◆ **Aim of the exercise**: Exact reproduction required: the lines below from the line with "You are a GUI agent. The screenshot is 1280×1408." to the line with "For every named target in this 105×2576", both ends included, and no others.
Top of Given entries
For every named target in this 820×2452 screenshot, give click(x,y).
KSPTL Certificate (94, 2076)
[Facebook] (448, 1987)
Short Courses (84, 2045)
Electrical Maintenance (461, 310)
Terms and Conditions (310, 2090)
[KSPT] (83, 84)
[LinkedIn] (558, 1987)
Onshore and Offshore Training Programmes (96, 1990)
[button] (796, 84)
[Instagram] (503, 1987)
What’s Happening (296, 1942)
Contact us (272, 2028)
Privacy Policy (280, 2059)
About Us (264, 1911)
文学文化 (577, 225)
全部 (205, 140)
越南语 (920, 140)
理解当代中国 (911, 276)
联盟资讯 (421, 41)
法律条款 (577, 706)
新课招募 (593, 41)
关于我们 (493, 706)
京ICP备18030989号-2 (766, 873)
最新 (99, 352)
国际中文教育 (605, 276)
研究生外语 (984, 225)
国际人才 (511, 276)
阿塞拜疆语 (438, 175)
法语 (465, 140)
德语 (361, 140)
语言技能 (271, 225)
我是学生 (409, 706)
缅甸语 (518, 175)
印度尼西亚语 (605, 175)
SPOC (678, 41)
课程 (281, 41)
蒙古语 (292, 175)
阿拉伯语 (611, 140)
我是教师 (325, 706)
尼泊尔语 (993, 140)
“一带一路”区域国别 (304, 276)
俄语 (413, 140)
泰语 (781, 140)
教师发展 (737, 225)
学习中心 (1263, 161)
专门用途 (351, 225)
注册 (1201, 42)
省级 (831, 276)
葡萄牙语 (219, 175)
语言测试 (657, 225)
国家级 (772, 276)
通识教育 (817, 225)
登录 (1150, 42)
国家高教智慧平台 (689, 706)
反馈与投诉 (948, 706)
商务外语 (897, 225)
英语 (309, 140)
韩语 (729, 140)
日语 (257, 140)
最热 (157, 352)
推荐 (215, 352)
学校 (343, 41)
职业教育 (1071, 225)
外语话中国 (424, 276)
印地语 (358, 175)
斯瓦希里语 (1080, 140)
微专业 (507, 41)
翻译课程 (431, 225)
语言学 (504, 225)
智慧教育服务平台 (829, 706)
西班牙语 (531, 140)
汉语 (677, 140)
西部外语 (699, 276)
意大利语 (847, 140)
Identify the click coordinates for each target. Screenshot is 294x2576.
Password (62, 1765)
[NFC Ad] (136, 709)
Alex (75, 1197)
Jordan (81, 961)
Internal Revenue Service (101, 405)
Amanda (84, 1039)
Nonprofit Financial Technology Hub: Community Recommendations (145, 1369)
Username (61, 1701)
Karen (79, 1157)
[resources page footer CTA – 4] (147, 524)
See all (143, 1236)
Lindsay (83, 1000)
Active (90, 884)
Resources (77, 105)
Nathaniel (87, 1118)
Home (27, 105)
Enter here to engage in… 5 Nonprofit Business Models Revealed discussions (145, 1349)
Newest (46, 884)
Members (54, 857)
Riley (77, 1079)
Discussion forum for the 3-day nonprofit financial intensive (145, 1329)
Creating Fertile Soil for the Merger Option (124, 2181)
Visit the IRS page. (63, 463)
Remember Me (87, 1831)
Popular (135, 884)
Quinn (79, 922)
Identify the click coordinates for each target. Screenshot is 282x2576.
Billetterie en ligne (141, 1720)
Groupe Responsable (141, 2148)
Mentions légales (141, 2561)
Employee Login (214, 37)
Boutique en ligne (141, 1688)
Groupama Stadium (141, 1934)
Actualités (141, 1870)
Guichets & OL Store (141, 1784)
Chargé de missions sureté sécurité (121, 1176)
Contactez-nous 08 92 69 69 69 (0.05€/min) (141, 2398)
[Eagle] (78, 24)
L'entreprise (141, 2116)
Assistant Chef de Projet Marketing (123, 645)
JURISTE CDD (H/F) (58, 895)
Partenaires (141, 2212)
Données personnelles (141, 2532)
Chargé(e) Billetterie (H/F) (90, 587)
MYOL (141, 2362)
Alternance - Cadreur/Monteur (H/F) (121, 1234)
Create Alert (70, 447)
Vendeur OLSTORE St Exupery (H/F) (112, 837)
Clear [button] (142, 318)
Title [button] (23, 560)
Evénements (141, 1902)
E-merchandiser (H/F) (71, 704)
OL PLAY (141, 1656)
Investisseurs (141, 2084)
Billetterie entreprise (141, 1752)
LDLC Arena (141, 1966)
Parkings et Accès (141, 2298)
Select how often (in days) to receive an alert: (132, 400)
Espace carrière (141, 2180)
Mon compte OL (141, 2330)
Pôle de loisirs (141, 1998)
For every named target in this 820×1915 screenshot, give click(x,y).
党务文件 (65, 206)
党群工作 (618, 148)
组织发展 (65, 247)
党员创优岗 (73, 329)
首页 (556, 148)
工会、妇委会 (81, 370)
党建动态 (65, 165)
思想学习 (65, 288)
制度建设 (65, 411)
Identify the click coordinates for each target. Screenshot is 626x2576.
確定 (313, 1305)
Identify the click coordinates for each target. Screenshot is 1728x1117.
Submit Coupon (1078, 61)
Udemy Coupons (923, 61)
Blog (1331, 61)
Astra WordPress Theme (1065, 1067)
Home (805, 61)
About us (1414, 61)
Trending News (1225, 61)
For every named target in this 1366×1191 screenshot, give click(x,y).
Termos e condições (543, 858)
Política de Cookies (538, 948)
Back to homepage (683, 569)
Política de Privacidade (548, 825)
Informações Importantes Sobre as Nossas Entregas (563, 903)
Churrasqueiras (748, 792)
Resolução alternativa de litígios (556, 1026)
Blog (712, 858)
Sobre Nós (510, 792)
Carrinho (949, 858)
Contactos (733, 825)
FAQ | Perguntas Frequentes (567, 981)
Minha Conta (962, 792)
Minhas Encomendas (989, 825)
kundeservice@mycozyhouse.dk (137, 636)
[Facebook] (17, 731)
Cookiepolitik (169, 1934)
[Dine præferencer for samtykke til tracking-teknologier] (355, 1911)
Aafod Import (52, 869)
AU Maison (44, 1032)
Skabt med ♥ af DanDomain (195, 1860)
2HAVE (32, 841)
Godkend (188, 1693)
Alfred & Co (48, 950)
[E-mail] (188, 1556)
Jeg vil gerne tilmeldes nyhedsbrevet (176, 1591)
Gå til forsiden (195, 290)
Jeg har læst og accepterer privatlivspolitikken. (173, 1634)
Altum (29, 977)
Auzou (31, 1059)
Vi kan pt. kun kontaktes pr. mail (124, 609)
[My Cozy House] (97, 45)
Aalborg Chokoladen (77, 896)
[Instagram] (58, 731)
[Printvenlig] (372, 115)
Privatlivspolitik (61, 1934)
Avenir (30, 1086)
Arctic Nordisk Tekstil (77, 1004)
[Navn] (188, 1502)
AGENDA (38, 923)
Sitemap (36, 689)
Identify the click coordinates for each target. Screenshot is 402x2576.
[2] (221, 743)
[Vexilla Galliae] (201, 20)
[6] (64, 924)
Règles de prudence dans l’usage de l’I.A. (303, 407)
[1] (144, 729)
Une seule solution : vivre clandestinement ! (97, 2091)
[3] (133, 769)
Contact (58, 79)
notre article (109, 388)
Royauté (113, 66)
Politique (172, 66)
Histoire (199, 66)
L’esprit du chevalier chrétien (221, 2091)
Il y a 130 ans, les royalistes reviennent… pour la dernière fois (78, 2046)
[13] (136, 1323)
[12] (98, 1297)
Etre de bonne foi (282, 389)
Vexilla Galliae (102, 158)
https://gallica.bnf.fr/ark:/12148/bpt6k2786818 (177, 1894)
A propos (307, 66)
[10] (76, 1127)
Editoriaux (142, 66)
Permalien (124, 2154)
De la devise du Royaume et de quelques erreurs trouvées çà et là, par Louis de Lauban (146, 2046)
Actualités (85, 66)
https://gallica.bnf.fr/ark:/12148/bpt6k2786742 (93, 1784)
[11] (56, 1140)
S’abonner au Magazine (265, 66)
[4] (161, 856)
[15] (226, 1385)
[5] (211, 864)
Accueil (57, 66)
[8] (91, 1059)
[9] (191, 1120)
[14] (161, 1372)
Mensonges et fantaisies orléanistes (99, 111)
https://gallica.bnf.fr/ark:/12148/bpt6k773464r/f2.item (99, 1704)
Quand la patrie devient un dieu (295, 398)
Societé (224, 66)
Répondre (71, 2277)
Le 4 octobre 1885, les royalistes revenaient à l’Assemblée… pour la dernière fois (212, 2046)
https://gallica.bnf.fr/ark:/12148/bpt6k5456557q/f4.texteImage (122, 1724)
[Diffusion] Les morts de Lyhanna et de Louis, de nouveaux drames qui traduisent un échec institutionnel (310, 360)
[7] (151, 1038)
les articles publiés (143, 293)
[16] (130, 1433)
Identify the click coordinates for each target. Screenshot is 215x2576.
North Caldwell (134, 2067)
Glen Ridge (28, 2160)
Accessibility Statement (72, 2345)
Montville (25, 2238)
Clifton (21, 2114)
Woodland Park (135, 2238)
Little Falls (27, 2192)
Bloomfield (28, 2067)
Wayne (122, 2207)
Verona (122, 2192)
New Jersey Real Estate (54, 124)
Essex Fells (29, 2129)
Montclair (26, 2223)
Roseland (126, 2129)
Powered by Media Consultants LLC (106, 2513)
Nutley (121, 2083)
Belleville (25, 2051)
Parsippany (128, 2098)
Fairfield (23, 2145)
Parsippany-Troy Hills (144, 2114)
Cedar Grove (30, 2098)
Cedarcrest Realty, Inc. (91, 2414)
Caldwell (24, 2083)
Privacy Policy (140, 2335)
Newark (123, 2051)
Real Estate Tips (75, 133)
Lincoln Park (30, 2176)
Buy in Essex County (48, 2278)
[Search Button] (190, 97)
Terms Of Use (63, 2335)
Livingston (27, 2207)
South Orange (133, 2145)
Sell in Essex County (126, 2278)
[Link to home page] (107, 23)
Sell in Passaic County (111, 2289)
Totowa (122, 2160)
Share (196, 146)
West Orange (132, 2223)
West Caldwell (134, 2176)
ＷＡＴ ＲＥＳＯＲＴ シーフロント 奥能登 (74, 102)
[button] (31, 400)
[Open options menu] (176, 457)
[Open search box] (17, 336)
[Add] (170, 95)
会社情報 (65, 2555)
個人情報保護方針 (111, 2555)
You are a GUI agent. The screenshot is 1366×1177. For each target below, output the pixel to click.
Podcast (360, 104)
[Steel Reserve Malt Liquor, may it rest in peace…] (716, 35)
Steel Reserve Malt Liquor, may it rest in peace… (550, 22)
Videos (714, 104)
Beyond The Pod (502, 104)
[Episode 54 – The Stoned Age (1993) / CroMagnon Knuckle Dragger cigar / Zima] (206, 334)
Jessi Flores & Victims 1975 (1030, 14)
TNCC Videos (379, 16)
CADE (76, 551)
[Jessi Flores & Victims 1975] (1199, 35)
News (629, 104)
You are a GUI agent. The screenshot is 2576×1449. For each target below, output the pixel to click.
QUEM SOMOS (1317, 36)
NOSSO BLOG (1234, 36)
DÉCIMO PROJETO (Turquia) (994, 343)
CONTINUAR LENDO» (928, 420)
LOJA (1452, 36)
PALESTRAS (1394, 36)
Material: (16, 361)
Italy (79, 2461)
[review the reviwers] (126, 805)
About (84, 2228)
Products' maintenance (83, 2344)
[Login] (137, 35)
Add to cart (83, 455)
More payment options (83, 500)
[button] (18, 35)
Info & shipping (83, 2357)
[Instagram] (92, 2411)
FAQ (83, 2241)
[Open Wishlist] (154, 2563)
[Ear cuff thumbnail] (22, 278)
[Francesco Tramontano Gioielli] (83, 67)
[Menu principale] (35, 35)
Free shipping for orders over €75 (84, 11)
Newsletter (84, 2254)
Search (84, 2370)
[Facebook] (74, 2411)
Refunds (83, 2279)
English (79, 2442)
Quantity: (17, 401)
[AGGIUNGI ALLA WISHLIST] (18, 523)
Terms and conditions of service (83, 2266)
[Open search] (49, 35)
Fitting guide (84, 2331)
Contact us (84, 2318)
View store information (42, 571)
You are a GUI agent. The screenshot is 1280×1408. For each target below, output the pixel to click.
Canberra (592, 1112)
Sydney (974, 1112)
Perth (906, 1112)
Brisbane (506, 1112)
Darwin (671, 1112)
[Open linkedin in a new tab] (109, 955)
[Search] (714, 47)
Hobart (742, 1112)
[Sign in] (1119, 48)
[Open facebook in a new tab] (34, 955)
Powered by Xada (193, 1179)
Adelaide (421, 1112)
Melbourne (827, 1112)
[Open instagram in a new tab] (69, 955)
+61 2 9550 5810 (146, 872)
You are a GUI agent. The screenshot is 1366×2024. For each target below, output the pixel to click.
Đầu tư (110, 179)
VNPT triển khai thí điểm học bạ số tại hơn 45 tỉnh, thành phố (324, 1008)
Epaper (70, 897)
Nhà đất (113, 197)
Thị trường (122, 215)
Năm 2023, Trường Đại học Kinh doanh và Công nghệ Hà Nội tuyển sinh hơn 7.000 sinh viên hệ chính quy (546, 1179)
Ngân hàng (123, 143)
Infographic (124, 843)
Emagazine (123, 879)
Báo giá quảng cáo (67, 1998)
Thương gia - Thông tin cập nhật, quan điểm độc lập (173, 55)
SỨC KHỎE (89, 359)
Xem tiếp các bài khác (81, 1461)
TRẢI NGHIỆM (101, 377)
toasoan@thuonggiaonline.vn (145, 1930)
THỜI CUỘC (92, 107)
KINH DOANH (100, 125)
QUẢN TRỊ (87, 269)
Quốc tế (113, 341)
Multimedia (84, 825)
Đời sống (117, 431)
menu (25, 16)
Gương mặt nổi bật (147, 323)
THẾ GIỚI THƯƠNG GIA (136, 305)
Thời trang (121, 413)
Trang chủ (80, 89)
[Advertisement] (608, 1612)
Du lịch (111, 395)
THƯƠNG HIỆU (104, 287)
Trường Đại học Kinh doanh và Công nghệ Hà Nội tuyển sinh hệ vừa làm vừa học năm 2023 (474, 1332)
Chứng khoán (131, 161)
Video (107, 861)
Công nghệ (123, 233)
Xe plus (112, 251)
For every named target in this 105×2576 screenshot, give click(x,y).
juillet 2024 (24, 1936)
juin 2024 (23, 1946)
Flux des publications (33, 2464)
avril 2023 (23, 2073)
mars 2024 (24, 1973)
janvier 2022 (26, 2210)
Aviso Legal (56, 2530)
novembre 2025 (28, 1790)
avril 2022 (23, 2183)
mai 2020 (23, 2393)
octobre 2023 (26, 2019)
Bottom of Given entries
◆ **Answer to the exercise**:
You are a GUI agent. The screenshot is 1280×1408. For each target below, output the pixel to click.
Canberra (592, 1112)
Sydney (974, 1112)
Perth (906, 1112)
Brisbane (506, 1112)
Darwin (671, 1112)
[Open linkedin in a new tab] (109, 955)
[Search] (714, 47)
Hobart (742, 1112)
[Sign in] (1119, 48)
[Open facebook in a new tab] (34, 955)
Powered by Xada (193, 1179)
Adelaide (421, 1112)
Melbourne (827, 1112)
[Open instagram in a new tab] (69, 955)
+61 2 9550 5810 (146, 872)
You are a GUI agent. The screenshot is 1366×2024. For each target below, output the pixel to click.
Đầu tư (110, 179)
VNPT triển khai thí điểm học bạ số tại hơn 45 tỉnh, thành phố (324, 1008)
Epaper (70, 897)
Nhà đất (113, 197)
Thị trường (122, 215)
Năm 2023, Trường Đại học Kinh doanh và Công nghệ Hà Nội tuyển sinh hơn 7.000 sinh viên hệ chính quy (546, 1179)
Ngân hàng (123, 143)
Infographic (124, 843)
Emagazine (123, 879)
Báo giá quảng cáo (67, 1998)
Thương gia - Thông tin cập nhật, quan điểm độc lập (173, 55)
SỨC KHỎE (89, 359)
Xem tiếp các bài khác (81, 1461)
TRẢI NGHIỆM (101, 377)
toasoan@thuonggiaonline.vn (145, 1930)
THỜI CUỘC (92, 107)
KINH DOANH (100, 125)
QUẢN TRỊ (87, 269)
Quốc tế (113, 341)
Multimedia (84, 825)
Đời sống (117, 431)
menu (25, 16)
Gương mặt nổi bật (147, 323)
THẾ GIỚI THƯƠNG GIA (136, 305)
Thời trang (121, 413)
Trang chủ (80, 89)
[Advertisement] (608, 1612)
Du lịch (111, 395)
THƯƠNG HIỆU (104, 287)
Trường Đại học Kinh doanh và Công nghệ Hà Nội tuyển sinh hệ vừa làm vừa học năm 2023 (474, 1332)
Chứng khoán (131, 161)
Video (107, 861)
Công nghệ (123, 233)
Xe plus (112, 251)
For every named target in this 105×2576 screenshot, give click(x,y).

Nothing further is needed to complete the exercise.